Resource Leak Of Spark Yarn Allocator

The related Spark jira ticket is https://issues.apache.org/jira/browse/SPARK-49783

Background

The motivation of this problem has a long story. Simply to say that when collecting the resource usage metrics, we found the vcore * seconds metrics from yarn side are not correct, that are always greater than the result from the spark event logs. (This is found by mentor chengBing).

Fortunately, I have some experience in extending Spark yarn allocator to support yarn placement constraint on Spark. And so, I suspect the resource leak happens on the spark yarn allocator after looking for some logs in the spark driver.

Under the hood of allocation

Spark Driver's ApplicationMaster is the core to manager(including request/release) resources and start requested containers from the Hadoop Yarn.

For the normal case that scoped in the non dynamic allocation, the request and release is easy, only when all the resources requests are satisfied, the job will start the its internal task scheduling.

But after the dynamic allocation is enabled, the spark's applicationMaster will have to take more responsibility. And let's look at this part in more details.

Spark ApplicationMaster

The whole spark's application master design don't obey the formal Yarn recommendation way to implement, that don't extend the yarn client's resourcemanager callback class.

It will start the background thread to call yarnAllocator's allocateResource.

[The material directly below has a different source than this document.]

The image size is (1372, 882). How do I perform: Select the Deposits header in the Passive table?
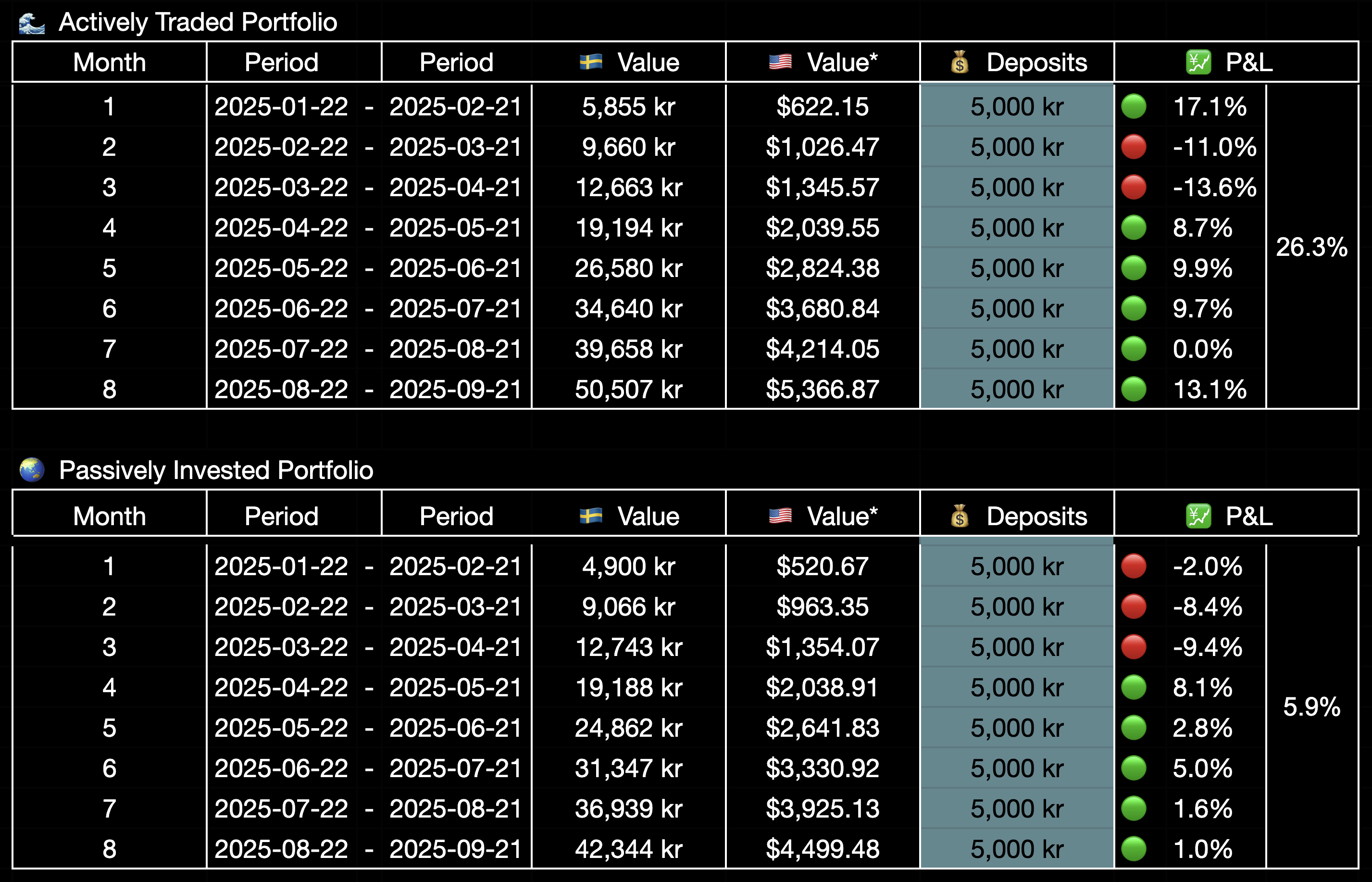tap(1036, 516)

YarnAllocator's allocateResource Review

Update the resource request in the method of YarnAllocator.updateResourceRequests
- Check the rack/node locality request, if these requests have been satisfied, that will be released by invoking the AMRMClient.removeContainerRequest
- Check the latest target resource requirement, if the real requirement is small than the requested, the diff container will be removed by the AMRMClient.removeContainerRequest. Otherwise, the newer container request will be added into the request list by AMRMClient.addContainerRequest
Gotten the allocated resource from the Yarn resourceManager that invokes the val allocateResponse = amClient.allocate(progressIndicator) to get the allocated resource
- Found the decommissioning nodemanagers, the containers located on this nodemanager will be graceful decommissioned by spark side, like the incremental tasks will not be scheduled to that executor, or migrate partial data into another executors, and so on.
- Found the completed containers, and then to check the executor's exit status.
- Found the allocated containers,
  - find out the best match locality containers and then release those over-allocated containers.
  - if the latest target requirement > requests, it will start these allocated containers.
  - if the latest target requirement < requests, spark will skip these allocated containers.

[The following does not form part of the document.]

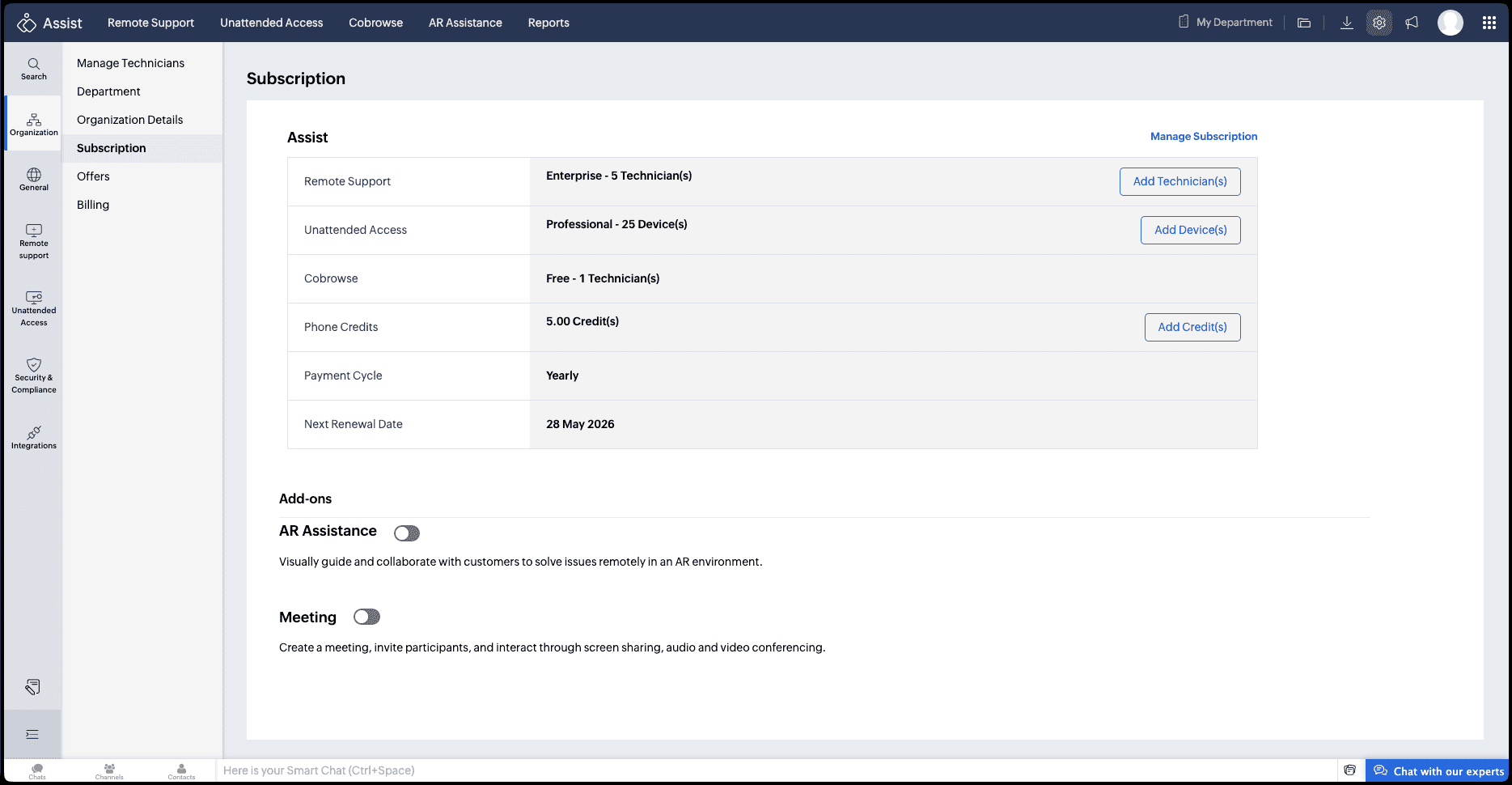Open Unattended Access sidebar icon
The height and width of the screenshot is (785, 1512).
point(34,308)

The problem happens on the logic of if the latest target requirement < requests, spark will skip these allocated containers. If these assigned containers are skipped/ignored by the spark side, it should be released. Otherwise, the container will be reserved by ResourceManager at least 10min(This is the default timeout, which is determinzed by the Hadoop Yarn's yarn.resourcemanager.rm.container-allocation.expiry-interval-ms) .

Why this will happen?

Pasted image 20240925155113.png

When the dynamic allocation is enabled, the resource update happens so often. From the above picture, the step3 will release the unused 100 containers, but pity, these 100 containers has been assigned in the resourceManager side. So the step4 will still happen, this is the key point of this problem.

Obviously, these 100 container request will be skipped by spark driver, but not released explicitly.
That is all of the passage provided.